第2章 2 誤った個人主義−障害の国際分類の意義と問題
41頁(WHOが示した<機能障害>が<能力障害>を引き起こし、<社会的不利>につながる、という障害モデルについて)車椅子の人がアパートを借りられないのは社会的不利である、と障害者個人の側から考えるのでなく、多くの大家が車椅子の人にアパートを貸したがらないから社会的不利が発生する、と考えれば、むしろ社会的不利は、機能障害や能力障害をもった人達に対する社会の人々の否定的態度に由来するところが大きい、ということになる。
障害も障害を負った個人にすべてを負わせるのは誤りである。そうした個人に最大の努力を迫ることも誤りである。中庸の努力で十分である。足りない分は社会が肩代わりすれば良い、と言っては言い過ぎか。

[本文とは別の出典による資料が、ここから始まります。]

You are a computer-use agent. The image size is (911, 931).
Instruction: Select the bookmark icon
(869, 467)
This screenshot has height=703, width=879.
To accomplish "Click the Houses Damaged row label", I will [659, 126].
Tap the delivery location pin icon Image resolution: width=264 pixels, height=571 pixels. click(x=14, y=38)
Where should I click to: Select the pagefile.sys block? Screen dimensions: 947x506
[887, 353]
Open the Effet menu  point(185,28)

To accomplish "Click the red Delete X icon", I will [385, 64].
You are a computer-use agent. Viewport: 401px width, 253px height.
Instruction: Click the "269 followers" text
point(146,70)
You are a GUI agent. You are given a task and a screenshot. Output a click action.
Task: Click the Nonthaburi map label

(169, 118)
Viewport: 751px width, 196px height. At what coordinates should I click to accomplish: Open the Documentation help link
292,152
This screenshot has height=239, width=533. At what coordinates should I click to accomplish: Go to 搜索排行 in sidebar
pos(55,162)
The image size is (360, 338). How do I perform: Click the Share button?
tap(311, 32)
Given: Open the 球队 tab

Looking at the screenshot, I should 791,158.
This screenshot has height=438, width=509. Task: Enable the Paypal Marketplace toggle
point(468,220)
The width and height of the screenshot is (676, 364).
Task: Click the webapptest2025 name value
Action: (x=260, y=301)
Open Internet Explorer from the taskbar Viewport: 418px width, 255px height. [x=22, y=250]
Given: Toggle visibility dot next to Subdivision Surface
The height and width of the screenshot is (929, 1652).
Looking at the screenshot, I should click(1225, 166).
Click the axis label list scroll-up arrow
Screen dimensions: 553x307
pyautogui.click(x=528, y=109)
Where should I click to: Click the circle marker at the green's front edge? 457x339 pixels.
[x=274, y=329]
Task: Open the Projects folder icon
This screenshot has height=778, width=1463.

機能障害・能力障害・社会的不利というWHOの障害モデルは、たいへん優れた考え方だと思う。しかし、それを一方向の矢印で結びつけて、「だから社会的不利が発生するのだ」と考えていた私は、障害者個人の「克服」をどうサポートするかという視点に立っていたように思う。機能障害や能力障害は、社会的不利の原因ではなかったのだ。むしろ、(障害があるのだから)「社会的不利は当然(やむを得ない)」というような私の側(?)の否定的態度に真の原因があったのだった。コロンブスの卵のような発想の転換を感じた。

第3章 障害受容がめざしたもの
63頁 私達にとって大切なことは、患者の心の「あてっこ」ではなく、むしろ患者の心を分かろうとする姿勢である。そこにコミュニケーションが生まれる。

第4章 障害受容パラダイムのほころび

第5章 心的外傷論

第6章 3 障害の層別化という問題
社会はスティグマのある人(障害者という烙印を押された人)を排除しようとする。人生の途中でスティグマを持った人は、一方では、スティグマ以前の排除する側の気持ちをもち、もう一方では、排除にさらされる。この両価的感情のため、自分より一層判然とスティグマのあることが分かる人々に向かって、スティグマのない人が自分に対してとるのと同一の態度をとるというのである。(社会学者ゴッフマン)
しかしながら、もう一歩踏み込むと、お互いに分かり合うことができない、といったこと(身体的相互了解性の欠如)が、根源的な原因ではないだろうか、というのが私の考えである。

「ゆえに、ピア・サポートが有効だ」と南雲さんは結論づけている。
終章(補論)として「医者と患者、そして家族との対話の可能性と限界」について書かれている。
巻末には丁寧な用語解説もある。